The ICO’s statement might not be particularly significant for Facebook given the size of the fine proposed, it does however show how much importance the regulator is attaching to transparency in use of personal data for political uses; and that companies and political parties will be under greater scrutiny in the years to come. That said, markets are not yet sending clear signals to businesses which engage in misbehaviour. Users too are not abandoning platforms due to data breaches, and share prices have shown to make relatively rapid comebacks once the scandal passes.

The fine on Facebook may only be £500k, but GDPR now allows the ICO to use more powerful remedies

In its statement, the ICO announced a notice of Intent to fine Facebook for failing to safeguard users’ information, and to be transparent about how their data was harvested by third parties. The ICO’s intended fine for Facebook is of GBP500k. This is significantly lower than what could have been under GDPR, because the breaches relate to a time when GDPR was not in force. Had GDPR applied to the case, the fine could have been up to 20% of the company’s annual turnover. It is also worth noting that the ICO refers to a notice of Intent – in other words, it has not yet made a final decision on the fine. Facebook will now be able to respond, and try to convince the ICO it does not deserve such a fine. The ICO rarely announces fines before they are finalised; in this circumstance, the regulator must have seen this as an issue of public interest, warranting an early statement.

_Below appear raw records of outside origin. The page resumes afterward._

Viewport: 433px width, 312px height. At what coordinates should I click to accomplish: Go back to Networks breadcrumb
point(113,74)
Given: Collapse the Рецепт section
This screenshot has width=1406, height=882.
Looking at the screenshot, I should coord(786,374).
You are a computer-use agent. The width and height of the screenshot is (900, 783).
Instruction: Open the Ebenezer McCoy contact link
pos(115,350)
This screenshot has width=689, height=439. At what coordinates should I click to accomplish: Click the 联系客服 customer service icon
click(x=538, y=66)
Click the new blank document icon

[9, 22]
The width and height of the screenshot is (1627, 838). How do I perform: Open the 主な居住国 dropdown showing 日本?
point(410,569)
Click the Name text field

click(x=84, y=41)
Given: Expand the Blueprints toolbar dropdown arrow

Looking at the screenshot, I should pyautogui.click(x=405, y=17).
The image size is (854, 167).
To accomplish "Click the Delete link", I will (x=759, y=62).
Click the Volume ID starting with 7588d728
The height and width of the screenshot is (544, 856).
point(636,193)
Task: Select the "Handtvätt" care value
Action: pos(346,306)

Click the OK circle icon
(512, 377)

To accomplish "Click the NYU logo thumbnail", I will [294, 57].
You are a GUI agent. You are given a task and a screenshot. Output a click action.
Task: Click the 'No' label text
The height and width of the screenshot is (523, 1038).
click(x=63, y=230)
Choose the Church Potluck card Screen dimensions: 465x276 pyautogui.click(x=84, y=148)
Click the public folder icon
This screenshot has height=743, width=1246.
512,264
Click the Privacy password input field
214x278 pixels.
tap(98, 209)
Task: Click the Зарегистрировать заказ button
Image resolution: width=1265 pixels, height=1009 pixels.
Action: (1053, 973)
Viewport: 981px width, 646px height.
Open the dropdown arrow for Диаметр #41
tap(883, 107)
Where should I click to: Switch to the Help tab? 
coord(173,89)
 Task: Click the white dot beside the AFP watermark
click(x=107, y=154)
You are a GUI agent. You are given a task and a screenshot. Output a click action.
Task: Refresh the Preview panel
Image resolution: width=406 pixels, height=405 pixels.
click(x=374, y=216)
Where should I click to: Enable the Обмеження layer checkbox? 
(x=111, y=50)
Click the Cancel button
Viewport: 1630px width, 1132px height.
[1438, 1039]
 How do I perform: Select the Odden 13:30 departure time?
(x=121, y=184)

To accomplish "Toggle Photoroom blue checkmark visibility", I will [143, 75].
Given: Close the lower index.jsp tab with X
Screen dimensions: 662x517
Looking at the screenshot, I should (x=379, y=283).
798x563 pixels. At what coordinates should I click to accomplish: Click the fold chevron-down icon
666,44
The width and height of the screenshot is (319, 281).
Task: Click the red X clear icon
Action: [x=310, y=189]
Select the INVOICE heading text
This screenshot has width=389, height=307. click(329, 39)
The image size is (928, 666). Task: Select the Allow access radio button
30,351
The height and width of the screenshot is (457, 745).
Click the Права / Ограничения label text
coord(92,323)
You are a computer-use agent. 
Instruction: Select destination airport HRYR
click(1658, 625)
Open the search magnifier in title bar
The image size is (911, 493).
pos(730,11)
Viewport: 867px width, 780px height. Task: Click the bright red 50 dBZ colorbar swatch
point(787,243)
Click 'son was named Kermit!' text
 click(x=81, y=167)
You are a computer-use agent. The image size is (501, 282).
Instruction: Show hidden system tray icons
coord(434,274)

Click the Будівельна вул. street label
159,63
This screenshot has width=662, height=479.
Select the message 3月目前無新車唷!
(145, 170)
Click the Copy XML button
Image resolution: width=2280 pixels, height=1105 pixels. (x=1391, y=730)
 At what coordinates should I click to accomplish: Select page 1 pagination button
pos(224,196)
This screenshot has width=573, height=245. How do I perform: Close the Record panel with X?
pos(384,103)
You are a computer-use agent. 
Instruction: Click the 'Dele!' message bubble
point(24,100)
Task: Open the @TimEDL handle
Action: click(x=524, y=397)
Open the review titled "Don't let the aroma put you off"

While the fine on Facebook can appear insignificant and convey the impression of a toothless regulator, the ICO has also used powers it now has because of the new rules. One example is the enforcement notice against Aggregate IQ, to stop processing retained data belonging to UK citizens. This is a point the Commissioner made explicitly in a recent parliamentary hearing before the DMCS Committee, noting that the order to stop processing can hit companies hard in their business model, and as such can be a very effective remedy. Going forward, it is likely that the impact of recent scandals, combined with stronger tools in the hands of regulators, will be a sufficient deterrent for companies to put in place better safeguards and avoid a repeat of similar situations.

The ICO’s statement also bears a warning for political parties

Together with the update on its investigation on the use of data analytics in political campaigns, the ICO has strikingly published a partner report with an eloquent question in its title (“Democracy Disrupted?”). This report includes findings and recommendations arising out of the investigation, and is aimed at institutions and political actors. Among the recommendations, the ICO calls for a statutory Code of Practice for the use of personal data in political campaigns and for an “ethical pause” for all stakeholders involved to reflect on their responsibilities.

The report is a clear message to parties across the political spectrum, that more transparency on use of citizens’ personal data is necessary to restore confidence: “Trust and confidence in the integrity of our democratic processes risk being disrupted because the average voter has little idea of what is going on behind the scenes”. In other words, we should expect regulators to continue to closely look at the relationship between big data and political advertising, so that voters can take political decisions in an informed and aware fashion as much as possible. This will also require parties to minimise the risk of conflict of interests, whereby they have to legislate to protect citizens’ interest while at the same time they relish the idea of using latest technology to deliver their message more effectively.

Twitter’s good behaviour is noted by the ICO, but markets are not yet punishing companies for their misbehaviour

A noteworthy point in the ICO’s report relates to how platforms other than Facebook approached advertising. Twitter’s approach stands out; the company stated it did not provide access to Cambridge Analytica for its data products, and took the decision to ‘offboard’ all advertising from accounts operated by the firm. This was because Twitter determined that Cambridge Analytica operated a business model that inherently conflicted with “acceptable business practices” for Twitter Ads. In other words, Twitter saw something that Facebook could not see, and decided to pay the price of reduced short-term profit. This could play to Twitter’s advantage in terms of reputation, as the company comes out as one less invasive and exploitative of users’ personal data.

On the other hand, the reputational damage of similar scandals for social media firms continues to be far from clear. Not only has Facebook not suffered in terms of a meaningful drop off in user base; it also appears to have overcome the losses in share price it faced after the Cambridge Analytica scandal first broke out in February, and continued in March. Since the end of 1Q18, the company’s share price has been on the rise, and is now at its highest in the last year. Enforcing sound privacy practices will continue to be difficult if markets do not start sending signals of mistrust as a result of such privacy violations.